WORTHINGTON — In the monthly instructional committee meeting of the District 518 Board of Education, Worthington High School Principal Josh Noble asked committee members to consider ways to narrow the gap between state ninth-grade math standards and actual placement within the district's high school students.

The Minnesota Department of Education, Noble explained, has established that high school freshmen should be prepared to take geometry after successfully completing Algebra 1 as eighth-graders.

Of WHS's 104 math sections last year, 40 of them were teaching Algebra 1. Each year, about 250 to 280 incoming freshmen move up to WHS, and only 30 to 50 of them are ready for geometry.

"We don't challenge them enough," Noble said.

Ideally, high school students should complete geometry in ninth grade, Algebra 2 in 10th and Algebra 3 in 11th, leaving room for an elective like personal finance or accounting as seniors. However, because 40% of high school math teaching is devoted to teaching an eighth-grade standard, there isn't enough staffing to provide math electives. This means that those 30 to 50 seniors each year who did take geometry as freshmen have to go backward and take something like applied math as seniors, because the district requires four math credits in order to graduate.
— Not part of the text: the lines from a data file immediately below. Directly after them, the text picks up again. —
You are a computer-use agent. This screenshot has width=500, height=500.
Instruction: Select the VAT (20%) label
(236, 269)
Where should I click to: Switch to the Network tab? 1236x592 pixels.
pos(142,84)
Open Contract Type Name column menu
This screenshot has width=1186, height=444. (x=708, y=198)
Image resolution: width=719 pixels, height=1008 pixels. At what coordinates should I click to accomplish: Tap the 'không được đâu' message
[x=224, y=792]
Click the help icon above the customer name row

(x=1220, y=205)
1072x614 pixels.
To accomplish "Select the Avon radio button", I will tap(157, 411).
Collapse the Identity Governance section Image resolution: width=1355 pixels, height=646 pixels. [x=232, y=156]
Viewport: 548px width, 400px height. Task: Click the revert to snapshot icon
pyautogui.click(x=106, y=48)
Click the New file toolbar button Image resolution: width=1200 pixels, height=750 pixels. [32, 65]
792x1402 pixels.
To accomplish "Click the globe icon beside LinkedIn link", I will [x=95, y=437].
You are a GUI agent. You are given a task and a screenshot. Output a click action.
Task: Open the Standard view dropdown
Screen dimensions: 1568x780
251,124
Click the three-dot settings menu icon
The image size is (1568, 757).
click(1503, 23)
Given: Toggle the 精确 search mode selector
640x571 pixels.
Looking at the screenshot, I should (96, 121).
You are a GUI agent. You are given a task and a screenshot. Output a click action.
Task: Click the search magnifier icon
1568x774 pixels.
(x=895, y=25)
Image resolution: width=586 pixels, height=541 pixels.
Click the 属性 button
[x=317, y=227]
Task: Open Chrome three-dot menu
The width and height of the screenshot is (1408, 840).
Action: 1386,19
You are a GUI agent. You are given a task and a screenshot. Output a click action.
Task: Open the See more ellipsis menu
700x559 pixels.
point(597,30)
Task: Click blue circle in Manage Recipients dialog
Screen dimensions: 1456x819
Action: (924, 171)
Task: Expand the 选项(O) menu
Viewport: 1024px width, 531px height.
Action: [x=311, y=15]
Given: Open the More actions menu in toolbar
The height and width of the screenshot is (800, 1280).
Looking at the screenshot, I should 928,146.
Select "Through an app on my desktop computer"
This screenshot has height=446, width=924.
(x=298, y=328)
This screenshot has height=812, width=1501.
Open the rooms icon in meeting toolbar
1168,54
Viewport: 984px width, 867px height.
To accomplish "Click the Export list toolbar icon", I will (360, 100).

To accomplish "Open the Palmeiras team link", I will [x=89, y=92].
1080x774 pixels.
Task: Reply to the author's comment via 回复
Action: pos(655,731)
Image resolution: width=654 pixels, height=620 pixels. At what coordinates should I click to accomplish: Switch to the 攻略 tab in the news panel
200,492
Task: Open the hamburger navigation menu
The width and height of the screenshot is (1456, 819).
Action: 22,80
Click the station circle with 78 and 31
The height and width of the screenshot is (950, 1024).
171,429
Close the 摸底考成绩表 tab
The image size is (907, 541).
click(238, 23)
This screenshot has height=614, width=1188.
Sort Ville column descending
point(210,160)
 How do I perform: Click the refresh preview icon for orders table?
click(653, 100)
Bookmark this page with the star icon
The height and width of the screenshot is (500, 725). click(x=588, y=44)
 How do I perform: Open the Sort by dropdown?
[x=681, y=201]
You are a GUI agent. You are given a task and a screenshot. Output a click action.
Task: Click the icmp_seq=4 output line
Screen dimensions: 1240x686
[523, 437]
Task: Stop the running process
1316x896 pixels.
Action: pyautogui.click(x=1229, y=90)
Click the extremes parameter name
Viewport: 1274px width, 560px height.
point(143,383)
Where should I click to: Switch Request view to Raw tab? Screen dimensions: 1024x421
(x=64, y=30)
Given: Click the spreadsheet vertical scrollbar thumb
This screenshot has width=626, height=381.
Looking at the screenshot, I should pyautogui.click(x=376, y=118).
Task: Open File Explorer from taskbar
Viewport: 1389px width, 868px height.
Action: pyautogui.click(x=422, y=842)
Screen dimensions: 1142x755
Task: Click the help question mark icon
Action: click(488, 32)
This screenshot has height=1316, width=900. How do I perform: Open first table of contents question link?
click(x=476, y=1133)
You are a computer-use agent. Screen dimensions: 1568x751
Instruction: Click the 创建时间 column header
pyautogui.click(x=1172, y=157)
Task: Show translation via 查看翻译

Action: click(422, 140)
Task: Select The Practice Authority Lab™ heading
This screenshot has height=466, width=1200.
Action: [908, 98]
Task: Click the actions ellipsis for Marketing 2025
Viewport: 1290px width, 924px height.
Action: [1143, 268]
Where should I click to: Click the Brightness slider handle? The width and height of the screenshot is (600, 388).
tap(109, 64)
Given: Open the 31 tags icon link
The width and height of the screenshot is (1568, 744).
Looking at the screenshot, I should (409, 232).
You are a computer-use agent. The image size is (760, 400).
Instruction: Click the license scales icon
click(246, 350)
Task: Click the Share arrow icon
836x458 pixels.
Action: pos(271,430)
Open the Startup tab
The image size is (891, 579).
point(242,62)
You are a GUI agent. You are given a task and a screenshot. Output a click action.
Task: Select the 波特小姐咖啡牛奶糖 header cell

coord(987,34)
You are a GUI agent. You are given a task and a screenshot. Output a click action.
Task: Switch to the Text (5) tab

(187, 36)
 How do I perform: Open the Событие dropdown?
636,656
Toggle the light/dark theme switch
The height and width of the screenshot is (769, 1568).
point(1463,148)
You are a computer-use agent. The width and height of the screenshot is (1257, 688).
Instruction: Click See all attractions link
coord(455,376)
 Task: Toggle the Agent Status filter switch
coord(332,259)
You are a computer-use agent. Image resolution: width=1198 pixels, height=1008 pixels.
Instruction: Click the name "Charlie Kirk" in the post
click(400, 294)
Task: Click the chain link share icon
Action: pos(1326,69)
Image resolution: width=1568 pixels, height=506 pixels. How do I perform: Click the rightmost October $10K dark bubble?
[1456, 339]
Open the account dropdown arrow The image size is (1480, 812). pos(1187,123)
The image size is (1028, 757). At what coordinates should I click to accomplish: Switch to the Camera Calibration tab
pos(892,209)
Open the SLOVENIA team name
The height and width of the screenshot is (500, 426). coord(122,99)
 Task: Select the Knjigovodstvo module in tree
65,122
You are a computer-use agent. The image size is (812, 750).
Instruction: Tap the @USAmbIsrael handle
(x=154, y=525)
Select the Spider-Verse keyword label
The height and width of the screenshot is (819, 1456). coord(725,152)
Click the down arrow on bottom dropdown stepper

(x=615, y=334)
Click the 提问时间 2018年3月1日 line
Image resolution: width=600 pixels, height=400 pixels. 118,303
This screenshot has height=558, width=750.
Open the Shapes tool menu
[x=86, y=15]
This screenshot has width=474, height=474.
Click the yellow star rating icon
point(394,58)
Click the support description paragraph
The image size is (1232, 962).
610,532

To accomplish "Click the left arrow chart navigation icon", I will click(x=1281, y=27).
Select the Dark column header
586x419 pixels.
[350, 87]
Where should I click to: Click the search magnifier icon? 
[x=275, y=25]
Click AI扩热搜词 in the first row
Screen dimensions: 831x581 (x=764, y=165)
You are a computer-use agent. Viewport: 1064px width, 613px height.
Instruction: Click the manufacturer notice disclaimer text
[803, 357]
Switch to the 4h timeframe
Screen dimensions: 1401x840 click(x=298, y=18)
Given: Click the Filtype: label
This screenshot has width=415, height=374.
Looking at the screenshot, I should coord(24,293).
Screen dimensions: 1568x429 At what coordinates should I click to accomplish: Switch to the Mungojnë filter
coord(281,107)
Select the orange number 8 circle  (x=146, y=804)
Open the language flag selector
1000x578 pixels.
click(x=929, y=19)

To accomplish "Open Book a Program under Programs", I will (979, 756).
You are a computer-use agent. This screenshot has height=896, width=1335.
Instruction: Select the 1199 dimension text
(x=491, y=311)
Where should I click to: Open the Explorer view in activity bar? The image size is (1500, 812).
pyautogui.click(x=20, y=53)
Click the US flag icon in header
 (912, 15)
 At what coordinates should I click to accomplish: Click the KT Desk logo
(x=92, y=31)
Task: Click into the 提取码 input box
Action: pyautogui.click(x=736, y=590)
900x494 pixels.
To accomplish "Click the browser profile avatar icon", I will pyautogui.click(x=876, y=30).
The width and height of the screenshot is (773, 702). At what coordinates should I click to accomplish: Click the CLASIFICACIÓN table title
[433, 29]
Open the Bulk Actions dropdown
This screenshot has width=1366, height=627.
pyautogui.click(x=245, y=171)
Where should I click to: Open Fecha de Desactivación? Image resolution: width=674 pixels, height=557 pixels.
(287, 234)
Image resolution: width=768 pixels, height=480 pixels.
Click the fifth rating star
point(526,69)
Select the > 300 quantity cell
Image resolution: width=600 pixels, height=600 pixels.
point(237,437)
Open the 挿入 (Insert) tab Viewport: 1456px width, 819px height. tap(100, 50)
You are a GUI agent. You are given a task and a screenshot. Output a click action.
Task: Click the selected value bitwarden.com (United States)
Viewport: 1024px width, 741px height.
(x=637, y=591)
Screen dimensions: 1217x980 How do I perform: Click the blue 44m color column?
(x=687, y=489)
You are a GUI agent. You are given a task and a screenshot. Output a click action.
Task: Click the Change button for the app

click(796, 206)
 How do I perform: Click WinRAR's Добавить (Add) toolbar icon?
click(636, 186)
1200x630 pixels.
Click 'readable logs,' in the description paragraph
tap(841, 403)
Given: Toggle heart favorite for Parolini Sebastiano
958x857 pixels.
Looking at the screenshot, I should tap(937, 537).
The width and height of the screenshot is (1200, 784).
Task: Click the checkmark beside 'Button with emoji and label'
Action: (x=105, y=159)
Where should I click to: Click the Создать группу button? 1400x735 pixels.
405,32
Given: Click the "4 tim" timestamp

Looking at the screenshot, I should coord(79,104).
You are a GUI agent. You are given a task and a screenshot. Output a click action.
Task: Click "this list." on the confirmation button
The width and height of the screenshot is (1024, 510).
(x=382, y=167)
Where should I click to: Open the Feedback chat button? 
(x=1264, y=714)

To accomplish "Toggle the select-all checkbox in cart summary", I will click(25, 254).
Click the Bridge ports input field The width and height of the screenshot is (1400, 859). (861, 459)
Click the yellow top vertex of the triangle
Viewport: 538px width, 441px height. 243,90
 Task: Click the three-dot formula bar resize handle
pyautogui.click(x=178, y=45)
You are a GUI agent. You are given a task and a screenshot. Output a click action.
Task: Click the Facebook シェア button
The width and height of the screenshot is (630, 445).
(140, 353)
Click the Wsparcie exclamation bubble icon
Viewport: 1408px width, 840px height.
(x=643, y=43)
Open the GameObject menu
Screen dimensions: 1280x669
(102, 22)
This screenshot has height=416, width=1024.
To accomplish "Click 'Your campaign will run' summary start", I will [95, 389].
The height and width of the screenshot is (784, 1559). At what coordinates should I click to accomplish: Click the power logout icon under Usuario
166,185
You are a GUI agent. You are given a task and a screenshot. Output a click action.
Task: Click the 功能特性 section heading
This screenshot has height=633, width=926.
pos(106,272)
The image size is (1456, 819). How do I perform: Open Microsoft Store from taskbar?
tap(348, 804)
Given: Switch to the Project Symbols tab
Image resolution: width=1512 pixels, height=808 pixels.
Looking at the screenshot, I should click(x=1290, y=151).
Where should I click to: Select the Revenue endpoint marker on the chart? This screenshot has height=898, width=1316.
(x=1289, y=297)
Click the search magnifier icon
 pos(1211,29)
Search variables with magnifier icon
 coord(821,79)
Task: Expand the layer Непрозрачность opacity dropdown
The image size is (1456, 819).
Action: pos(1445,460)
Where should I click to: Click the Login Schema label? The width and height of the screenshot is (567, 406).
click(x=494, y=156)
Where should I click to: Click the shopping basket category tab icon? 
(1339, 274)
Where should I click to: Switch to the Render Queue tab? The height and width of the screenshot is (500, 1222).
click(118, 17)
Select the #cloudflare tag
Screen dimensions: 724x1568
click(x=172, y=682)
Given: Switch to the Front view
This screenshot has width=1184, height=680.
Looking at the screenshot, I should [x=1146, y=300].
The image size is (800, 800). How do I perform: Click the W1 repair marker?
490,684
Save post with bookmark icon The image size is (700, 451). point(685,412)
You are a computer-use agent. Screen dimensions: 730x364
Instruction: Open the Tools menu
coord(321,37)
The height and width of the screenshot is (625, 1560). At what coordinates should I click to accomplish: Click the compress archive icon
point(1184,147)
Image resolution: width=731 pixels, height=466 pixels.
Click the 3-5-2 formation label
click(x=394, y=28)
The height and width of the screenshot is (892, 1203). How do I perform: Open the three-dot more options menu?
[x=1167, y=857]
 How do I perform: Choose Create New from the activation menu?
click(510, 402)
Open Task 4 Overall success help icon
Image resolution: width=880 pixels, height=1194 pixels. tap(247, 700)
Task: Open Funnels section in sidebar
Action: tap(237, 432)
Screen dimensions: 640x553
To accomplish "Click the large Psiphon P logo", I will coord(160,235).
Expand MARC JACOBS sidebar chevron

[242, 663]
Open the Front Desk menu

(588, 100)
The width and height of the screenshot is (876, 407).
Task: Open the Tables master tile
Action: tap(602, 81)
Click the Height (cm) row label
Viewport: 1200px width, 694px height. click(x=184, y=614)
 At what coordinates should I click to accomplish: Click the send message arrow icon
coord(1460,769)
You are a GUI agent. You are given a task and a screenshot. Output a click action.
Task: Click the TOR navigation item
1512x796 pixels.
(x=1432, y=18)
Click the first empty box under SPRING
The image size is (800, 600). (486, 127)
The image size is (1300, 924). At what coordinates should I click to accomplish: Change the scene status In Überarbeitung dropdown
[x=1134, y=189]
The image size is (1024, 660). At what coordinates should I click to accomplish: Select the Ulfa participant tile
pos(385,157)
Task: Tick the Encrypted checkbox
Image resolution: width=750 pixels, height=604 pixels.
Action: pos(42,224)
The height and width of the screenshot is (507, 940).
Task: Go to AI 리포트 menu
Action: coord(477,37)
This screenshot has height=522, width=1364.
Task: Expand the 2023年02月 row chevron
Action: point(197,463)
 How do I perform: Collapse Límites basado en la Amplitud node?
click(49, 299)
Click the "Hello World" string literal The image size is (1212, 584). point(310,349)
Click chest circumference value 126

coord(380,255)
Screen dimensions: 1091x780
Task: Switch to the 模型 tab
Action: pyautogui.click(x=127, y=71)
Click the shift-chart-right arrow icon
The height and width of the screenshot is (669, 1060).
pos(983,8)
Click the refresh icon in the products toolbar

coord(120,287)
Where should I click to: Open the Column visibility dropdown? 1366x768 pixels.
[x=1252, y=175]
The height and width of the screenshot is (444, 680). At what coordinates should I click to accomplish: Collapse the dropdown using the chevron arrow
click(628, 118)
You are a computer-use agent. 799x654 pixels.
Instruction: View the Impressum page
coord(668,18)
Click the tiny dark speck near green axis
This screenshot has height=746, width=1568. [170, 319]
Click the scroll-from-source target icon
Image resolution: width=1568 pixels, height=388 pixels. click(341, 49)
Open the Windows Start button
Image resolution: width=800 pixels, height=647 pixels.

The district has been aware of this math gap for a number of years now, Noble said, but has not committed to solving the problem.

"Everybody is waiting for someone else to face it," he said. "We've waited too long to get a consensus."

Noble proposed that for now, the district drop to a three-credit math system so those 30 to 50 on-standard seniors don't have to take a math class that they've already covered. The district should gradually raise the number of students who are prepared for geometry as ninth-graders, and eventually return to a four-credit system that offers math electives to seniors, he said.

The full school board will consider Noble's proposal next week.

Project updates

In the school board's operations committee meeting, Superintendent John Landgaard and Director of Business Management Dave Skog updated members on the status of various district construction projects.

Trojan Field is set to be completed, with the exception of the field house building, by the end of August, and will be usable in time for the coming school year.

Framing is nearing completion on the second-floor addition to WHS, with a new roof slated for installation next week.

The middle school track is almost finished., with the last step installation of the scoreboard. Bus loop and playground improvements at Prairie Elementary are set to be completed by the end of this week.

A storage building to be shared between the Area Learning Center and the planned intermediate school is still in the planning stages.

Fall planning

District staff is hard at work considering options for the 2020-2021 school year in light of the COVID-19 pandemic. Many factors will go into formulating a finalized plan, and the district is waiting for MDE to release guidelines the week of July 27.

"It's going to be a real challenge," Landgaard said. "There's a lot to balance."